We know that both the above circles are tangent at or to center H of triangle. ABC. Also by mid point theorem and data given in the question we know that MN ∥BC ∥ KL. Then, using the cyclic quadrilaterals BUNK and CHNL, and the parallel line, a trivial angle chase gives ∠FMN = ∠FNM =90-½A. This implies that F is the circum center of ∆ AMN. Then, using the fact that is the invented of ∆ HMN and by a trivial angle chase, we find that ∠MJN = 180-A. So, A, M, N J are con cyclic w and the center of that circle is F. Hence FJ = FA and we are done. Please refer that attachment below for diagram.

We begin with the observation that $\angle MHN = \angle MBH + \angle NCH = 180 - 2 \angle A$. It follows that as $$\angle MFN = 180 - \angle FKL - \angle FLK = 180 - 2(90 - \angle A) = 2 \angle A$$that $FMHN$ is a cyclic quadrilateral. In addition, given that $FK = FL$ and $MN \parallel KL$ we see that $F$ is actually the midpoint of arc $\widehat{MN}$ on $(HMN)$. Furthermore, observe that as $\angle MFN = 2 \angle{A}$ and $FM = FN$ that $F$ is the circumcenter of $AMN$. It follows by the Incenter-Excenter lemma that $FJ = FM = FN = FA$ and we are done.

General problem. Let $H$ be the orthocenter of the triangle $ABC$. Let $M$ and $N$ be the midpoints of the sides $AB$ and $AC$, respectively. Assume that the circumcircles of triangles $BMH$ and $CNH$ meet again at $P$. The line through $H$ parallel to $BC$ intersects the circumcircles of the triangles $BMH$ and $CNH$ in the points $K$ and $L$, respectively. Let $F$ be the intersection point of $MK$ and $NL$ and let $J$ be the incenter of triangle $PMN$. Prove that $FJ = FA$. Proof. We have angles chasing $$\angle MJN=90^\circ-\frac{\angle MPN}{2}=90^\circ-\frac{\angle MPH+\angle HPN}{2}=90^\circ-\frac{\angle MBH+\angle HCN}{2}=180^\circ-\angle BAC.$$ We deduce that $AMJN$ is cyclic quadrilateral. (1) Also, $$\angle FMN=\angle MKH=\angle MBH=\angle NCH=\angle NLH=\angle FNM,$$ we obtain $FM=FN.\quad (2)$ And $\angle MFN=180^\circ-2\angle FKL=2\angle BAC.\quad (3)$ From (2) and (3), we see that $F$ is circumcenter of triangle $AMN.\quad (4)$ From (1) and (4), this implies that $F$ is circumcenter of $(AMJN)$ or $FA=FJ$. We are done.

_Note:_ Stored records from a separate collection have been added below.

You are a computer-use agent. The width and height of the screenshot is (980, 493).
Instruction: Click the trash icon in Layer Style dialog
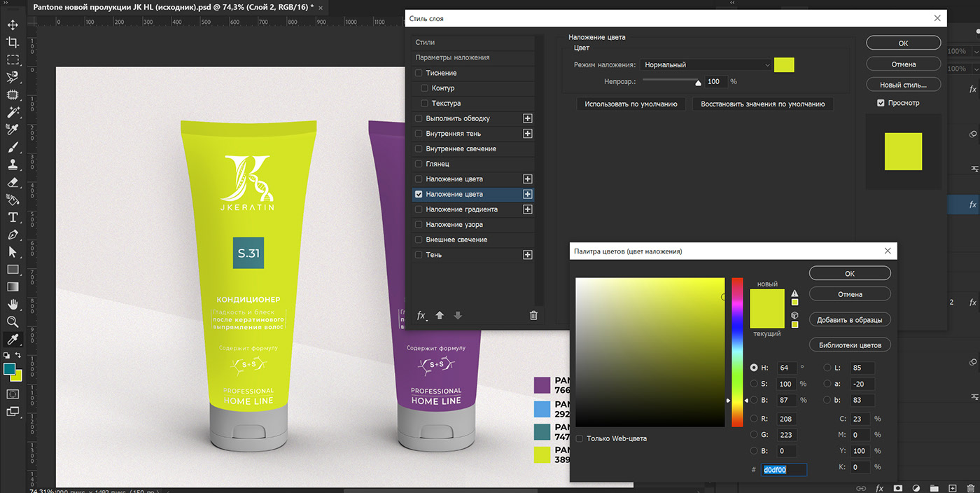click(x=533, y=316)
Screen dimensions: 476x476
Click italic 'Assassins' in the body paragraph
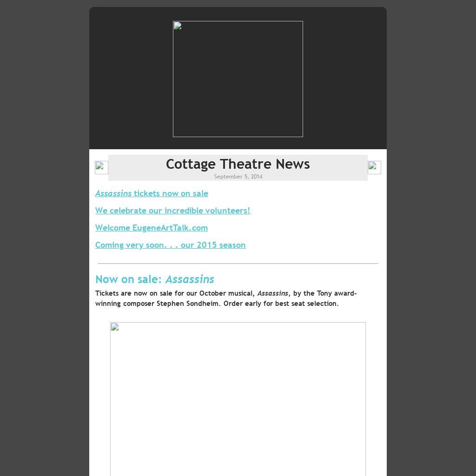272,293
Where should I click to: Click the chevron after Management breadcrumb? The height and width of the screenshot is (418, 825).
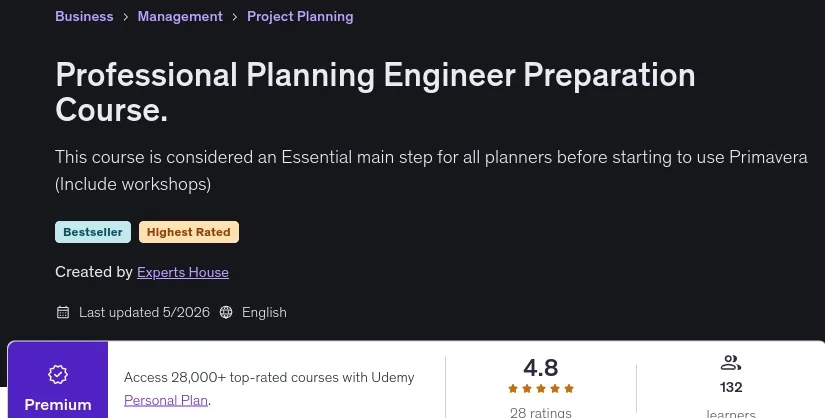pos(235,17)
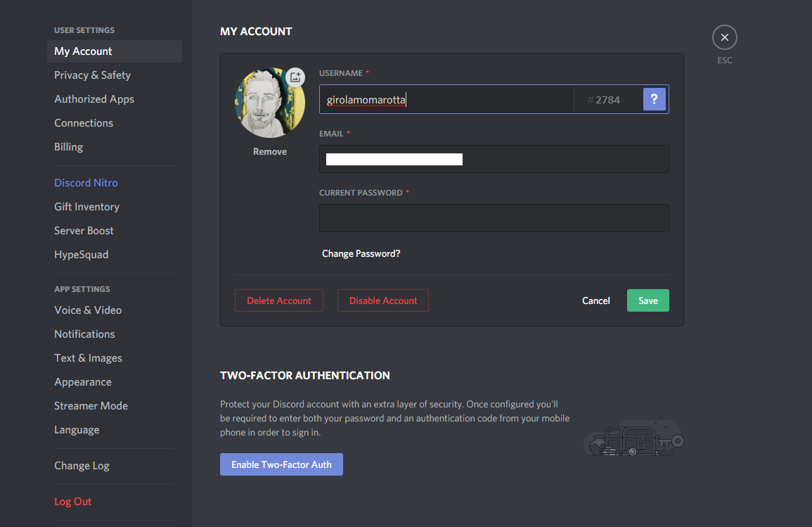This screenshot has width=812, height=527.
Task: Select Streamer Mode in sidebar
Action: (x=91, y=406)
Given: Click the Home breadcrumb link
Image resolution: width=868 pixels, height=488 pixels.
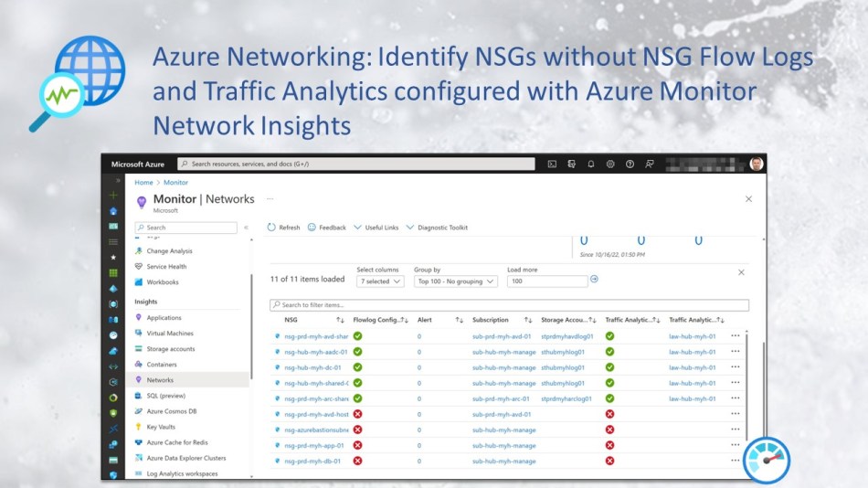Looking at the screenshot, I should [143, 183].
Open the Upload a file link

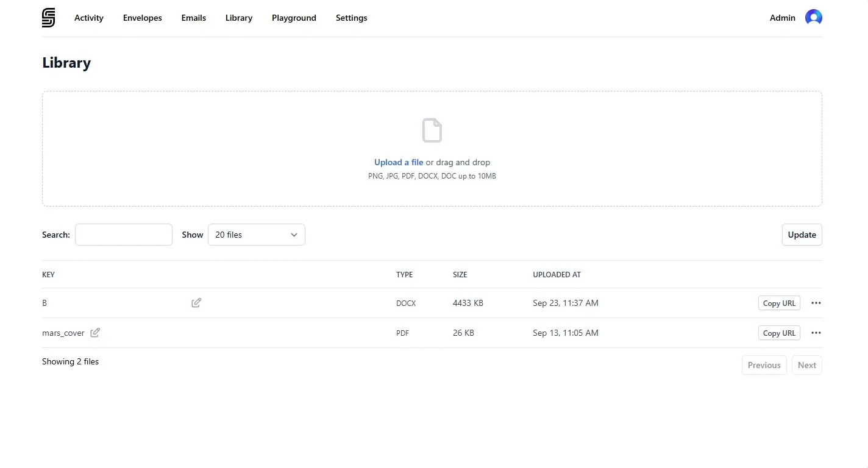click(399, 162)
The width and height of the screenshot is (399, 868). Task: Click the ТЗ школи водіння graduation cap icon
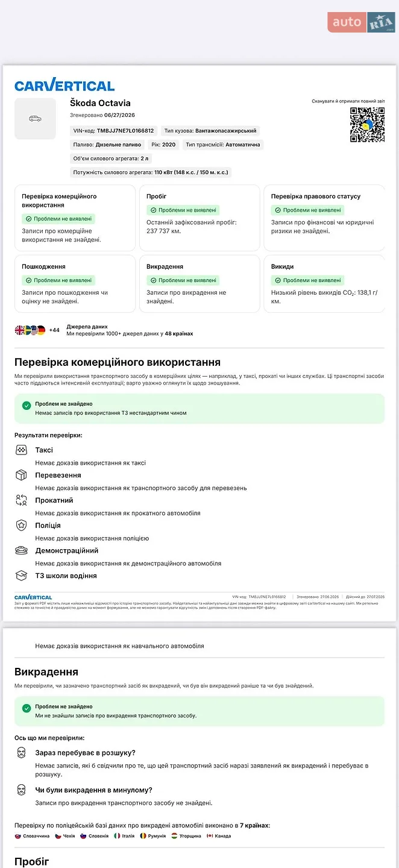pos(22,576)
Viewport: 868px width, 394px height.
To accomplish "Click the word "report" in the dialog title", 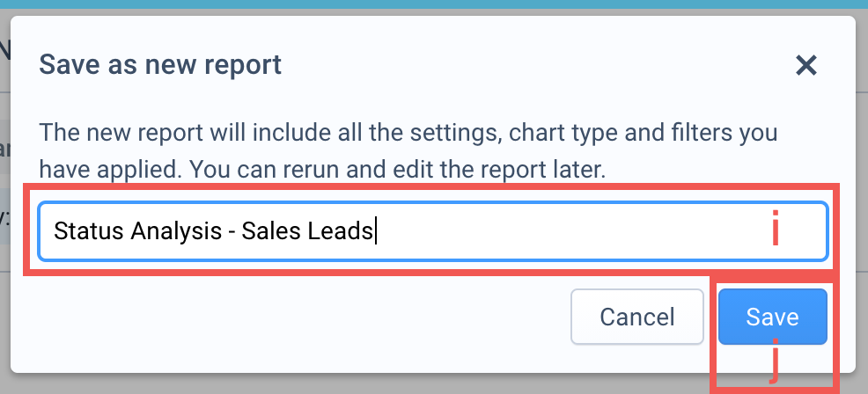I will (248, 65).
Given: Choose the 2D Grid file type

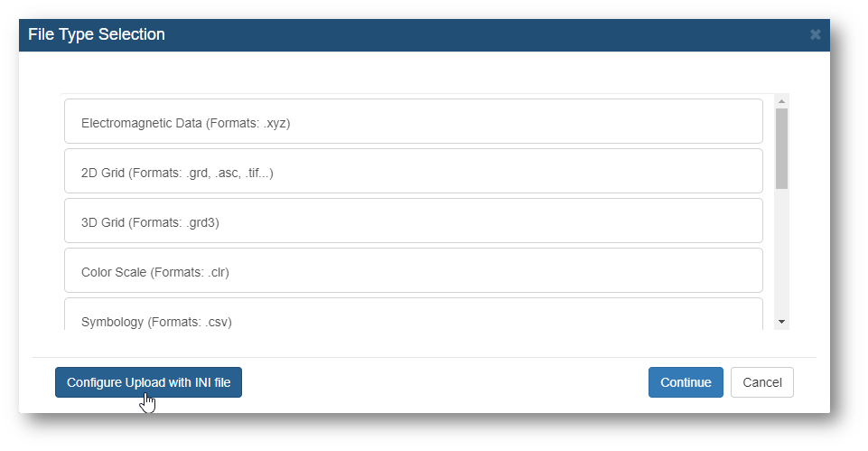Looking at the screenshot, I should [x=414, y=171].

Let $F'$ be the circumcenter of $\triangle AMN$. Consider the homothety at $A$ with scale factor 2. It sends $M\to B$ and $N\to C$, so it also sends $F'\to O$, the circumcenter of $\triangle ABC$. Since $\triangle AMN \sim \triangle ABC$, $\angle AMF' = 90-C$ and $\angle ANF'=90-B$. But $\angle AMF = \angle KMB=\angle KHB=\angle BHC=90-C$, and similarly $\angle ANF = 90-C$, so $F'=F$. Now, $FA=FM=FN$, so by Fact 5 on $\triangle HMN$ is suffices to show that $FMHN$ is cyclic (then $F$ is the arc midpoint of $\widehat{MN}$). But $\angle MFN = 180-2\angle FMN$ and $\angle FMN = \angle FKH=\angle MBH=90-A$, so $\angle MFN=2A$. And using the circle tangency condition, $\angle MHN = \tfrac12 \widehat{MH} + \tfrac12 \widehat{NH} = \angle MBH+\angle NCH=2(90-A)$, so we are done.

From obvious reasons $\angle ABH=90^\circ-\alpha$ and $\angle ACH=90^\circ-\alpha \implies \angle ABH=\angle ACH$. Circumcircles of triangles $BMH$ and $CNH$ are tangent, $\angle MHN=\angle ABH+\angle ACH=2\angle ABH=180^\circ-2\alpha$. From the given facts, point $J$ is the incenter of triangle $MHN$, $\angle MJN=90^\circ+\frac{\angle MHN}{2}=180^\circ-\alpha$, so $AMJN$ is cyclic. $\angle FMN=\angle FKL=\angle ABH=90^\circ-\alpha$ and $\angle MFN=2\alpha$, so $F$ is the circumcenter of triangle $AMN$ and because of those two things, $FJ=FA$

We will show that in fact, $F$ is both the circumcenter of $\Delta AMN$ and the midpoint of arc $MN$ of $(MNH)$ not containing $H$, which will obviously finish the problem. Note that $\angle MKH = \angle MBH = \angle NCH = \angle NLH$, so $\Delta FMN$ and $\Delta FKL$ are isosceles and $F$ is the circumcenter of $\Delta AMN$. It also follows that the radical axis of the two circles bisects $\angle MHN$, and since by power of a point $F$ lies on the radical axis, we must have that $F$ is the midpoint of arc $MN$ of $(MNH)$ not containing $H$ as desired.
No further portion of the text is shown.